> JOB: Change "sidebar" to "side panel" throughout the material below and reproduce the rest without changes. Leave the pictures out of your answer.

> INFORMATION SUPPLIED:
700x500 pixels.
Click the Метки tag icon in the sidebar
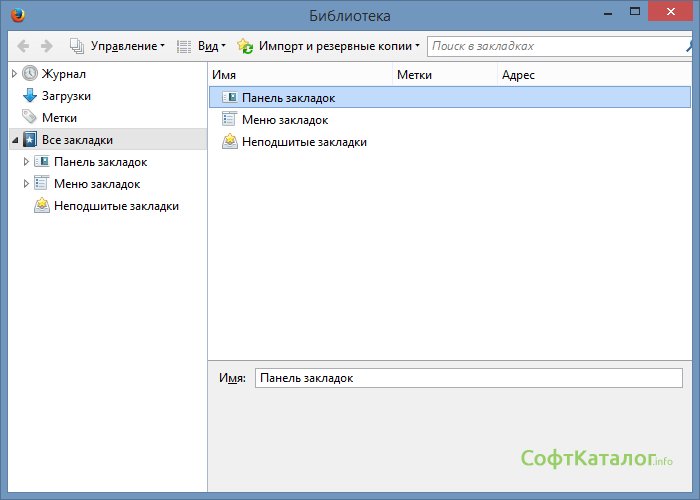tap(30, 118)
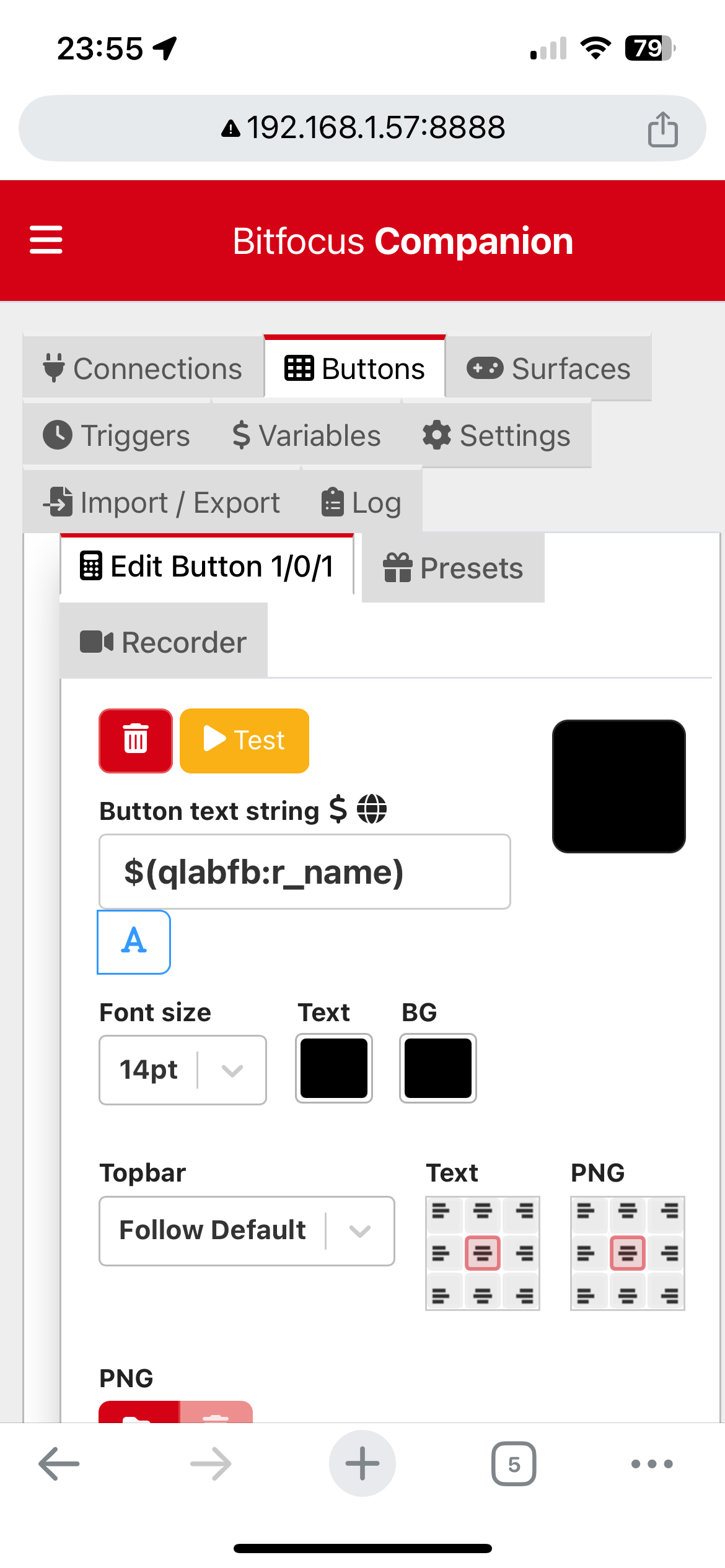Tap the browser share icon
Screen dimensions: 725x1568
click(662, 129)
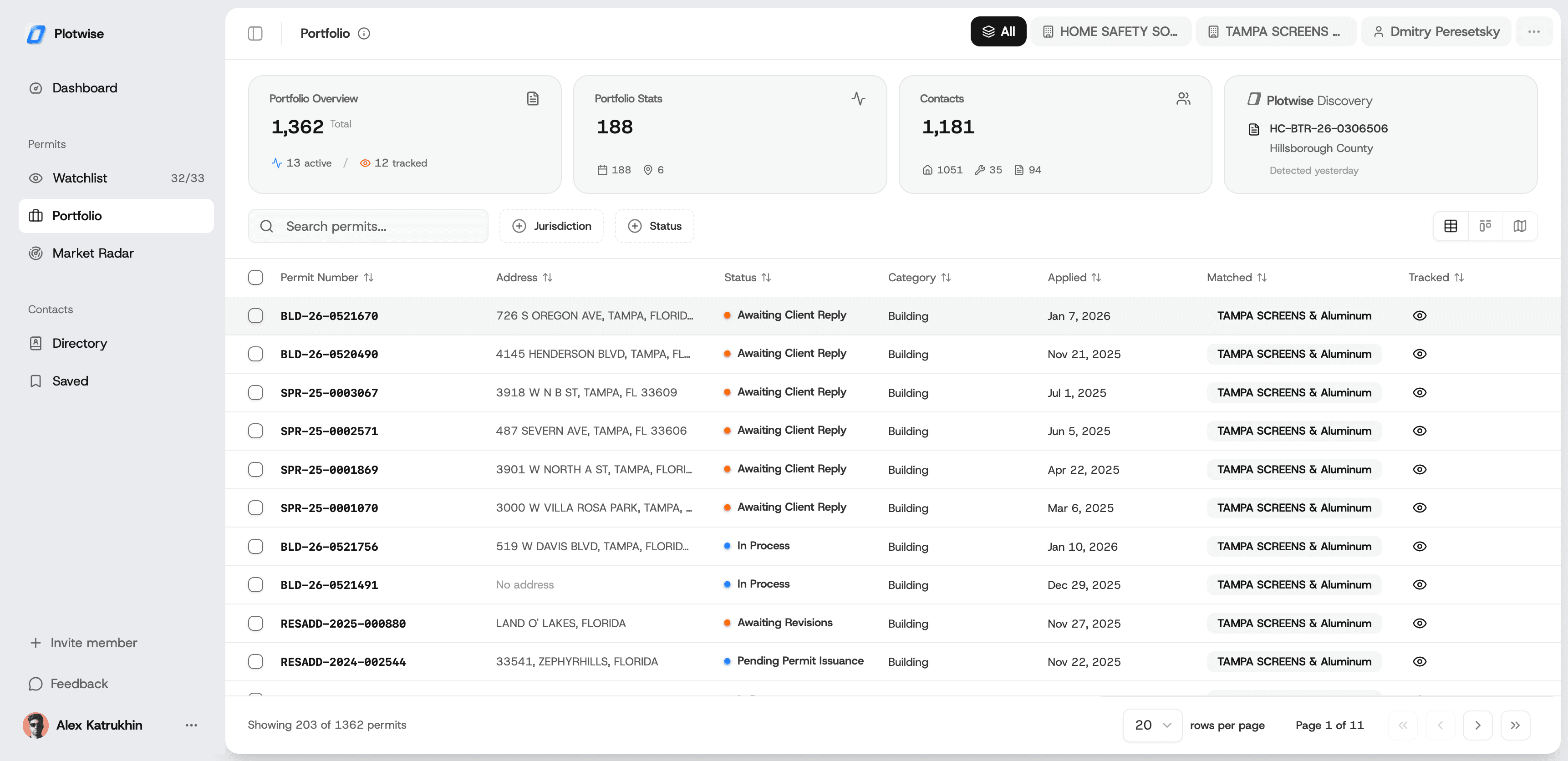Toggle tracking eye for BLD-26-0521670
1568x761 pixels.
tap(1420, 315)
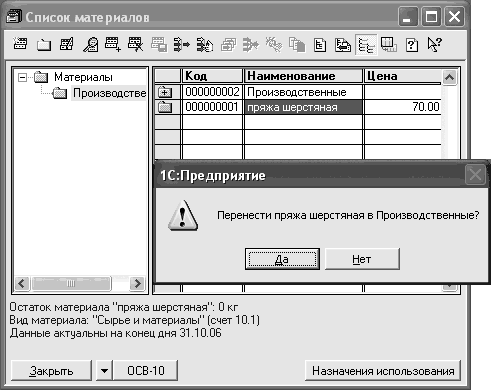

> THE RESULT:
700x500 pixels.
Click the Метки tag icon in the side panel
tap(30, 118)
Tap the browser share icon
Screen dimensions: 725x1568
click(662, 129)
Toggle tracking eye for BLD-26-0521670
1568x761 pixels.
tap(1420, 315)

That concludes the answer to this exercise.